While the human body is a mystery to most, people in Regina can get a glimpse of its inner workings at the Saskatchewan Science Centre this summer.
Body Worlds RX opens Friday and will focus on human health. The touring Body Worlds exhibits are famous for using real human bodies, which were preserved through a process called plastination.
“It is not only an anatomical exhibition that shows all the body’s interior, but it is a very health-educational exhibition,” said Dr. Angelina Whalley, the exhibit’s creative and conceptual designer.
Whalley noted the Regina showcase will look at the “most urgent health issues” in western society, such as obesity, heart disease and diabetes.
“All of these things that you hear about so much but, as a layperson, don’t really get a real idea of what it is, what it looks like and how you can prevent it,” she said.
Internationally, more than 43 million people have viewed Body Worlds exhibits, which are never alike. According to Whalley, specimens are alternated – so different bodies are included – and personal life experience will also change the visitor experience.
“If you go into an exhibition like this, you always view the object with your very personal experience,” she explained.
“If you have experienced Body Worlds a couple of years ago, you have changed. You might have had a disease, you might have had a baby. You might have had someone in your family pass away. So, in other words, you’ll experience it quite differently because you look at it through different eyes.”
Whalley said she hopes people leave with the desire and motivation to make healthier choices.
“By viewing the organs, you can really feel and understand that your body is not just a divine gift or bounty of nature. It is the result of our lifestyle and whatever we do it matters,” she said.
Whalley said her husband, Dr. Gunther von Hagens – who created the exhibitions and the technology to preserve the bodies – has received praise for the project.
“It often happens that people literally jump at him, ‘Gunther, because of you I stopped smoking,’” she said.
The exhibit will remain open at the Saskatchewan Science Centre until Sept. 10. The date was picked to coincide with the Queen City Marathon, according to the science centre.

*PROBLEMS TO WORK ON*
1 > Set down the stretch of the article on Body Worlds RX from "Whalley said she" through "the science centre.", reproducing its wording precisely.
2 > According to the article on Body Worlds RX, by what process were the human bodies in the touring exhibits preserved?
3 > State whether each of the following statements agrees with the article on Body Worlds RX, giving yes or no and quoting the deciding words: (a) More than 43 million people have viewed Body Worlds exhibits internationally. (b) The closing date of the Regina exhibit was chosen to coincide with a music festival. (c) Dr. Angelina Whalley created the technology used to preserve the bodies.
The listing that follows the article on Body Worlds RX requires no attention.

*RECORD EXCERPTS*
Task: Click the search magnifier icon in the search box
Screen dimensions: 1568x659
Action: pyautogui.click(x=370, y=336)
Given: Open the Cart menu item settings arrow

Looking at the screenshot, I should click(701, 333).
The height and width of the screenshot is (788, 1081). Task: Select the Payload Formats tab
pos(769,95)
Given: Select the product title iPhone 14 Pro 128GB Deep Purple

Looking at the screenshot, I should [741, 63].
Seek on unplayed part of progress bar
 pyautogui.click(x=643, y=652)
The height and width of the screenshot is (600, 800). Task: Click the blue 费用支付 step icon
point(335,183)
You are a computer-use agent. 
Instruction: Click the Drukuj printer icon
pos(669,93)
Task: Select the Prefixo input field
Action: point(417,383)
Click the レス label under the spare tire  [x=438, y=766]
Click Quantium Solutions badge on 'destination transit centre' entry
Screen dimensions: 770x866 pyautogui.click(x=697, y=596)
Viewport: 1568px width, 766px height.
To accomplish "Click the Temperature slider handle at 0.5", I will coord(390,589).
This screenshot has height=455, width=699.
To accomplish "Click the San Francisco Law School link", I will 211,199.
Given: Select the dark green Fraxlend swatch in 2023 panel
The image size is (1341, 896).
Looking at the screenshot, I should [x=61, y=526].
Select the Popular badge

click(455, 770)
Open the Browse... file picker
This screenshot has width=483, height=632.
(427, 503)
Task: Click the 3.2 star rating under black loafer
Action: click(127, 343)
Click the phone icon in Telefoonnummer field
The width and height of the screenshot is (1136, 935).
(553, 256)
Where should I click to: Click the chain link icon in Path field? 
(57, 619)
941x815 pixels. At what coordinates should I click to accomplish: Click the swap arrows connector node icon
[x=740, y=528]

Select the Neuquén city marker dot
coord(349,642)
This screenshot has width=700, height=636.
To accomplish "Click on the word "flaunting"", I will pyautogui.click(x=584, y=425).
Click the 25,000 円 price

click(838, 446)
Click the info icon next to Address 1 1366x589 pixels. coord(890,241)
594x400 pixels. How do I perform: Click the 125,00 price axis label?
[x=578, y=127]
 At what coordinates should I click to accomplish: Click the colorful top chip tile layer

*ANSWERS FOR THE EXERCISE*
1 >
Whalley said she hopes people leave with the desire and motivation to make healthier choices.
“By viewing the organs, you can really feel and understand that your body is not just a divine gift or bounty of nature. It is the result of our lifestyle and whatever we do it matters,” she said.
Whalley said her husband, Dr. Gunther von Hagens – who created the exhibitions and the technology to preserve the bodies – has received praise for the project.
“It often happens that people literally jump at him, ‘Gunther, because of you I stopped smoking,’” she said.
The exhibit will remain open at the Saskatchewan Science Centre until Sept. 10. The date was picked to coincide with the Queen City Marathon, according to the science centre.

2 > Plastination.

3 >
(a) Yes: "Internationally, more than 43 million people have viewed Body Worlds exhibits"
(b) No: "The date was picked to coincide with the Queen City Marathon"
(c) No: "her husband, Dr. Gunther von Hagens – who created the exhibitions and the technology to preserve the bodies"